======== TASK INPUT ========

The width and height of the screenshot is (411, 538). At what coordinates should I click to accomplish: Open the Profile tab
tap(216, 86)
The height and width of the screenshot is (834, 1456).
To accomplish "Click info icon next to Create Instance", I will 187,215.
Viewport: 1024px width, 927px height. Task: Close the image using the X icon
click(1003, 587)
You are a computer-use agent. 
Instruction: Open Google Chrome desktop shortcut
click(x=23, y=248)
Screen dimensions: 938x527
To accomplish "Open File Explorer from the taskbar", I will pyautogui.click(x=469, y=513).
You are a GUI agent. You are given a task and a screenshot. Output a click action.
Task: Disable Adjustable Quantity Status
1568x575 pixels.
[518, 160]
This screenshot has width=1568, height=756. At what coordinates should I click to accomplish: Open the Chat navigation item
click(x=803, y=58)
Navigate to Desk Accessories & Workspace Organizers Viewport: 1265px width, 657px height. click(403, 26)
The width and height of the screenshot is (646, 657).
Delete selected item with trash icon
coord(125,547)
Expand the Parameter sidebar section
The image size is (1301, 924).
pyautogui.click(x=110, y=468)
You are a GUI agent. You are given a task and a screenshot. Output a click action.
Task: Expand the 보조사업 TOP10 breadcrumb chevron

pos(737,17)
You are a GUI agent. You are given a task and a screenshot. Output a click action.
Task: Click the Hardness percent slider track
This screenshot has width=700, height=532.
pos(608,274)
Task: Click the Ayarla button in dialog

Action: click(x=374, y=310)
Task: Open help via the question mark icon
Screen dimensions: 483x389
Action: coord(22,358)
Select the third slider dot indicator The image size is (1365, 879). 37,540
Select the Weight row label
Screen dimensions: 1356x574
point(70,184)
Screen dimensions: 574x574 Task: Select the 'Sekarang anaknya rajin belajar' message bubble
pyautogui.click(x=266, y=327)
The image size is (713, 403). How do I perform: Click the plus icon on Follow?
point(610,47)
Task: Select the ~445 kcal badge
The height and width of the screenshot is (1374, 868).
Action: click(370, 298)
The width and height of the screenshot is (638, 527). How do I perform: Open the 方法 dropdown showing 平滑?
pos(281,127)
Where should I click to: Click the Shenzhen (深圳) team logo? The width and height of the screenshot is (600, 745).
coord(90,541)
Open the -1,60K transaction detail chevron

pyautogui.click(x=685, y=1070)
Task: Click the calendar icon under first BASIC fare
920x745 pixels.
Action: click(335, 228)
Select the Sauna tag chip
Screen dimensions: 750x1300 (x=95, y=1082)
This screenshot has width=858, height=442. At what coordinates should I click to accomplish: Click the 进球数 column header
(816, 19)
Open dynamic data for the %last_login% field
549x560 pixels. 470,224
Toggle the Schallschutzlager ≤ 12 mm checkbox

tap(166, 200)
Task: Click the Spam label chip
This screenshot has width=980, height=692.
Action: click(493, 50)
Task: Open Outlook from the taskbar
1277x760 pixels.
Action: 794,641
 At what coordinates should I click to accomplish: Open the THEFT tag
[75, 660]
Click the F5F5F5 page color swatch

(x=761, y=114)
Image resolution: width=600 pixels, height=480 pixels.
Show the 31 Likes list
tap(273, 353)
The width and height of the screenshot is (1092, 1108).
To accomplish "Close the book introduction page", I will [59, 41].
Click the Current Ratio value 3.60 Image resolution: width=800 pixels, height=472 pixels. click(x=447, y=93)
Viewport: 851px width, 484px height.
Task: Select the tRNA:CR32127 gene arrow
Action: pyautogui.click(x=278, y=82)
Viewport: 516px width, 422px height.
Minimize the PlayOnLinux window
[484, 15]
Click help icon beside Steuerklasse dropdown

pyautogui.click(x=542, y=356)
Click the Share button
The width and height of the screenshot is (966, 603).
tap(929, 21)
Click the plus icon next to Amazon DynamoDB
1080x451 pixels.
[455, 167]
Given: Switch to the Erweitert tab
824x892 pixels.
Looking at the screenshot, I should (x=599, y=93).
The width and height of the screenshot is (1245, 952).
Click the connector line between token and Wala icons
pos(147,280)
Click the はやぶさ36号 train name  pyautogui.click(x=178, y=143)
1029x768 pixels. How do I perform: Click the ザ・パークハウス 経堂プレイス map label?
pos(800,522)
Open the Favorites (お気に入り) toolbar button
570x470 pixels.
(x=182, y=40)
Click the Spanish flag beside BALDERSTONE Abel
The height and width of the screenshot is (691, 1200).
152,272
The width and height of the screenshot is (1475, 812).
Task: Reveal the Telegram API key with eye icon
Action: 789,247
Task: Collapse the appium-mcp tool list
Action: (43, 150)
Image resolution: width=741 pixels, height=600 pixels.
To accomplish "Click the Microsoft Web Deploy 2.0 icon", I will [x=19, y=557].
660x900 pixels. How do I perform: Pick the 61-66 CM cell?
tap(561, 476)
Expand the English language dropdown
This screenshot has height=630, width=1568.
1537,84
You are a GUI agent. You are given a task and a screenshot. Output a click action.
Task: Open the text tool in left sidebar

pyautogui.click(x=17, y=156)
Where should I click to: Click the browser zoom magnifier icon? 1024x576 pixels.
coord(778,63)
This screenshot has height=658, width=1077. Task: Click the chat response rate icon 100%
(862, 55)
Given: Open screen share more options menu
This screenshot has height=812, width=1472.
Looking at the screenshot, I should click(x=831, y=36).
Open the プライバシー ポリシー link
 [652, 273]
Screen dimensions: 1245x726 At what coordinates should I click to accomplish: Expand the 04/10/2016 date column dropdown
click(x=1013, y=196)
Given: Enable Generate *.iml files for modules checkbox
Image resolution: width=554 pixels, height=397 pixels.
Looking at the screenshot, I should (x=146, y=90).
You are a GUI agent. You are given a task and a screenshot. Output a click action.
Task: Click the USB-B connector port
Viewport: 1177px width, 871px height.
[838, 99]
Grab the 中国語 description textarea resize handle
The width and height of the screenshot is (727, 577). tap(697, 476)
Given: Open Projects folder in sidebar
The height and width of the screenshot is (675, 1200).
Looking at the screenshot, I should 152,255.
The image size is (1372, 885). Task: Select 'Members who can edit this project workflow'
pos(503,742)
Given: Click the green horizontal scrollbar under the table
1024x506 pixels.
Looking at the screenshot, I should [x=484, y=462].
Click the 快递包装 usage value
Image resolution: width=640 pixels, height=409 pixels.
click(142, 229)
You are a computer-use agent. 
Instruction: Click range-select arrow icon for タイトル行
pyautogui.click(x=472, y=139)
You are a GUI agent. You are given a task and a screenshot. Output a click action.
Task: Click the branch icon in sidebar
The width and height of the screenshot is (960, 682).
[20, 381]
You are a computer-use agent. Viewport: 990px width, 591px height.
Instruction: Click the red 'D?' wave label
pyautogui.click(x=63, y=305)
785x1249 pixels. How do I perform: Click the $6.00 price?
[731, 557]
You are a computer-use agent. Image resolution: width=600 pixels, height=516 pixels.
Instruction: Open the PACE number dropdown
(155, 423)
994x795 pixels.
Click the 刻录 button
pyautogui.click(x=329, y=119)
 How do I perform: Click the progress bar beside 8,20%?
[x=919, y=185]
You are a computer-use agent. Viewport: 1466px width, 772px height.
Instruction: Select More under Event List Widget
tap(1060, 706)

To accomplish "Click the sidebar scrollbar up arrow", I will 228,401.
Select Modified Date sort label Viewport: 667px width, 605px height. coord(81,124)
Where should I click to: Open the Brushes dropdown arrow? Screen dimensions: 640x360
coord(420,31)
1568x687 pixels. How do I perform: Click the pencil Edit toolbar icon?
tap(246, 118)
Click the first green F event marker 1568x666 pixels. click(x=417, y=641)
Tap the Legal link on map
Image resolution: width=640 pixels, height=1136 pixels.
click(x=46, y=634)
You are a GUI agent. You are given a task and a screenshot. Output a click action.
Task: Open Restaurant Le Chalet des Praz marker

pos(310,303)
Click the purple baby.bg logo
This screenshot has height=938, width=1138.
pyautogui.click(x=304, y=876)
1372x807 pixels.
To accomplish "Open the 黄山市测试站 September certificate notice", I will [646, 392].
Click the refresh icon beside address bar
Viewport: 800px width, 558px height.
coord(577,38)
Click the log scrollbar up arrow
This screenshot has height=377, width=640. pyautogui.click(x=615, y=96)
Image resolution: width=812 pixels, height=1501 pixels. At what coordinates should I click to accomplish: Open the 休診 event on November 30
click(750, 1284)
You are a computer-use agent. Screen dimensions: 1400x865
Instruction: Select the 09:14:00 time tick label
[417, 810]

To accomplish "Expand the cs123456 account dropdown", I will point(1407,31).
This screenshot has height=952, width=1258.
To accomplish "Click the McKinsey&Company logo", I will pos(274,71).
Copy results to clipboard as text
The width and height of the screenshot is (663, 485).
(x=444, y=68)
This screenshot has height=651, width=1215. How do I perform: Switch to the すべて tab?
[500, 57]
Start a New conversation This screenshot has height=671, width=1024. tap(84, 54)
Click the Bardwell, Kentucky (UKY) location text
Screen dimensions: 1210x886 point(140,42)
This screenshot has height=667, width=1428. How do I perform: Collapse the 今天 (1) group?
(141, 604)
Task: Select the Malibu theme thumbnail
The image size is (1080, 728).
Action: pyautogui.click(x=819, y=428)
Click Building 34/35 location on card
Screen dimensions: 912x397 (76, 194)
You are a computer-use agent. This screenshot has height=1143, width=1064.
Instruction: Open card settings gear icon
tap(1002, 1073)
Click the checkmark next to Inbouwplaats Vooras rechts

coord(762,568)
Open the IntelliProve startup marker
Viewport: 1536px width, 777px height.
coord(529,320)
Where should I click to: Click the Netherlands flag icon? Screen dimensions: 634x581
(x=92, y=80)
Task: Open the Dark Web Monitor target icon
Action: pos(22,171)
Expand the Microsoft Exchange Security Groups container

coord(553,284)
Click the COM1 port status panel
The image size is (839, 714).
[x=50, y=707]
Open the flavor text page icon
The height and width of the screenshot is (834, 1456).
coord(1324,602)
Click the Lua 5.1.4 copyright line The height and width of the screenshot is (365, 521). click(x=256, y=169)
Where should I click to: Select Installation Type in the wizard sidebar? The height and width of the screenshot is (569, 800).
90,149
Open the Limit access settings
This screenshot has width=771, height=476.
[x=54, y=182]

========

(TASK TO COMPLETE)
Count the lines of the records that include the word "from", please, and report the number alone.

(ANSWER TO THIS TASK)
2